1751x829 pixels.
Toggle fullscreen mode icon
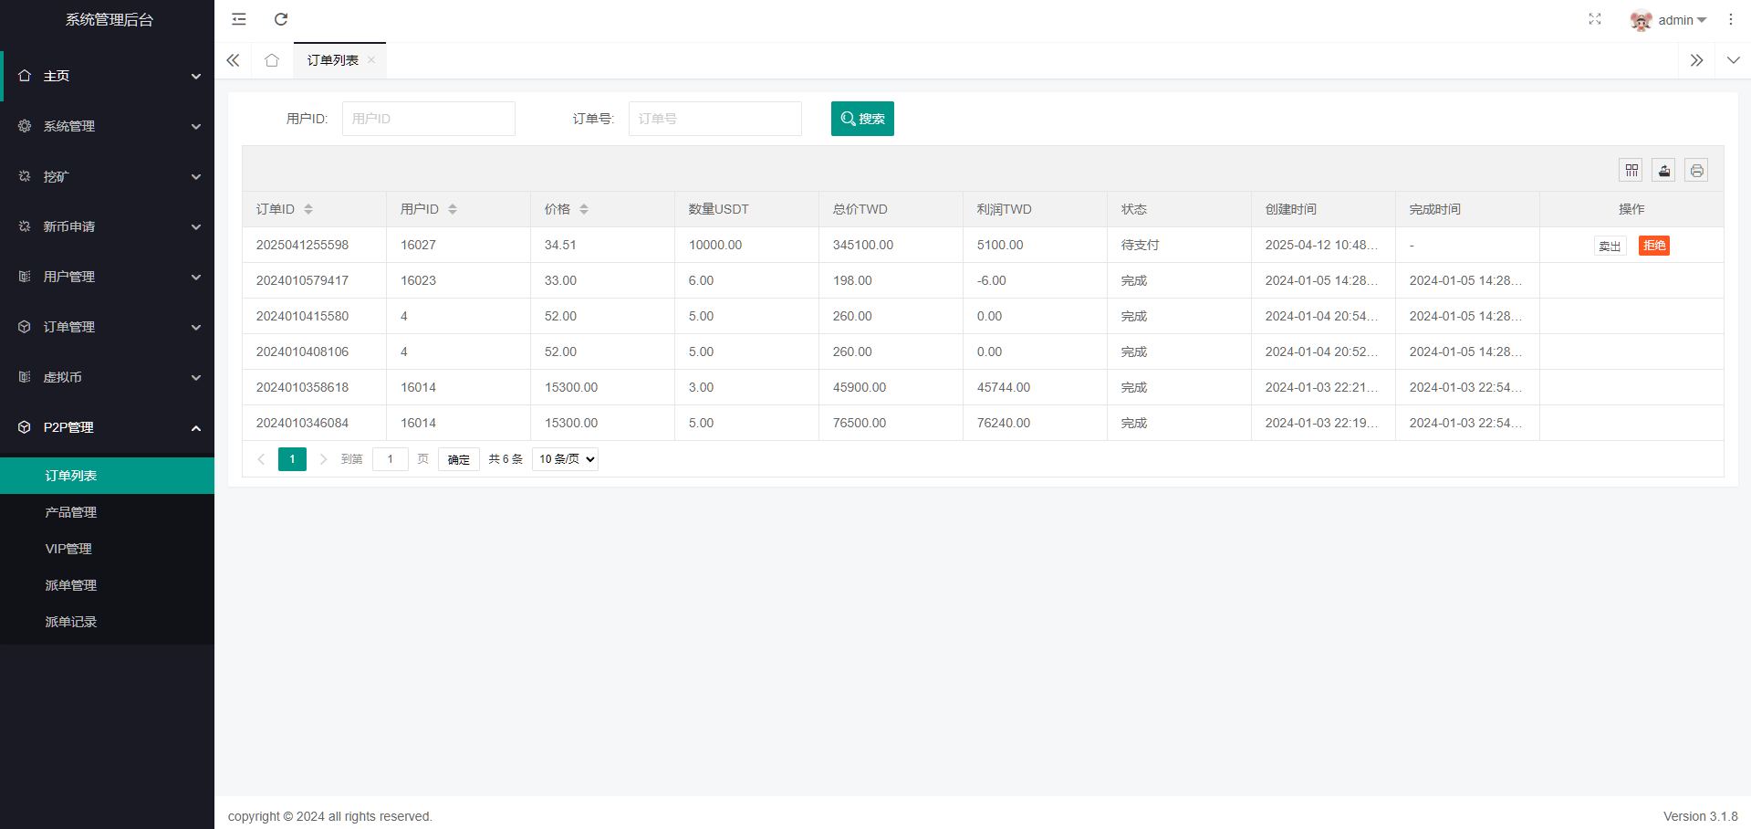pyautogui.click(x=1595, y=19)
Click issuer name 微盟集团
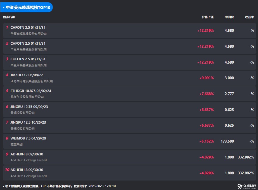Viewport: 258px width, 190px height. (16, 144)
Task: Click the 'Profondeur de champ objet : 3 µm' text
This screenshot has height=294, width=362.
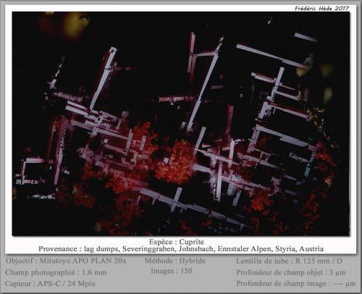Action: click(291, 272)
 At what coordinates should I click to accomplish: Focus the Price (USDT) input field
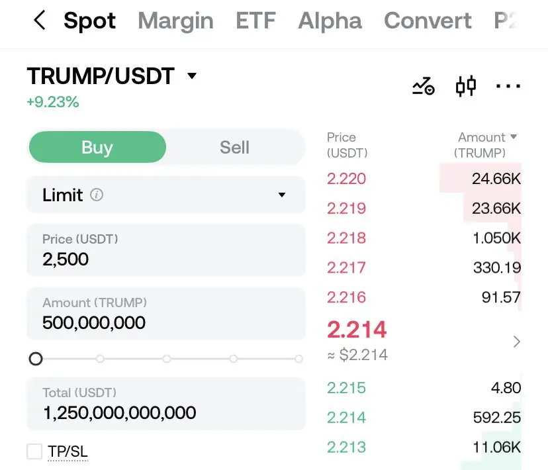166,250
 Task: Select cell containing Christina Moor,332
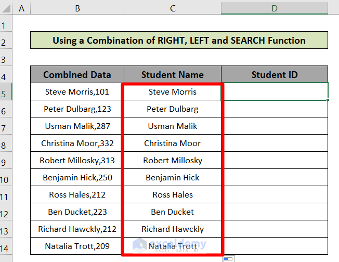pyautogui.click(x=77, y=143)
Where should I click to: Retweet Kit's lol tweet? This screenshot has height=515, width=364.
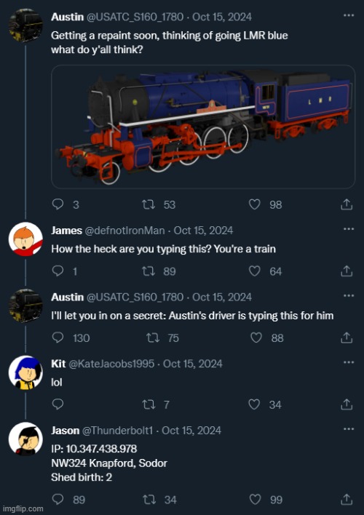coord(149,404)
◇ ◇ ◇
◆ Requirement ◆
Find the line with "Where should I" in the listing and extract it and all lines after it through the end, exactly, without the pictures.

◆ Your solution ◆
Where should I click to: Retweet Kit's lol tweet? This screenshot has height=515, width=364.
coord(149,404)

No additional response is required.